Au Maroc, le laboratoire détient 8% des parts du marché pharmaceutique privé et envisage de mobiliser un investissement de 200 millions de dirhams dans les biotechnologies. Aussi, Sothema va mettre en place au sein de son laboratoire à Bouskoura la première centrale biomasse du secteur. Ce projet sera réalisé en partenariat avec Aveo Énergie. Grâce à cette centrale, dont la mise en service est programmée pour le 4ème trimestre 2017, Sothema sera en mesure d’éviter l’émission de plus de 2.000 tonnes de CO2 par an. Autant de projets qui nécessitent de lourds financements.
«J’ai voyagé au Maroc et à l’étranger pour effectuer des road shows qui permettront de vendre la société auprès des institutionnels.

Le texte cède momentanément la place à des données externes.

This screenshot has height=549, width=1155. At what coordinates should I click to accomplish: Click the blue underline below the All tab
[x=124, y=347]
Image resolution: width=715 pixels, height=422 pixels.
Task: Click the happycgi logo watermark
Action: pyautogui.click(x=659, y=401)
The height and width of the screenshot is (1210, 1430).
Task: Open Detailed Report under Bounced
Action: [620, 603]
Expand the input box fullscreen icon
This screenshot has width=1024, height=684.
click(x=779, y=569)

Une excellente expérience qui m’a permis de beaucoup apprendre», confiait il y a encore quelques années Lamia. Pourtant, l’entreprise familiale continue à financer ses projets grâce aux banques avec lesquelles elle entretient de «très bonnes relations». La transparence de ses résultats et la notoriété gagnée grâce à l’introduction en bourse lui ont au moins permis de se financer à des taux et des conditions plus favorables. Cependant, il est fort à parier que cela soit insuffisant face aux grandes ambitions de Sothema. Affaire à suivre.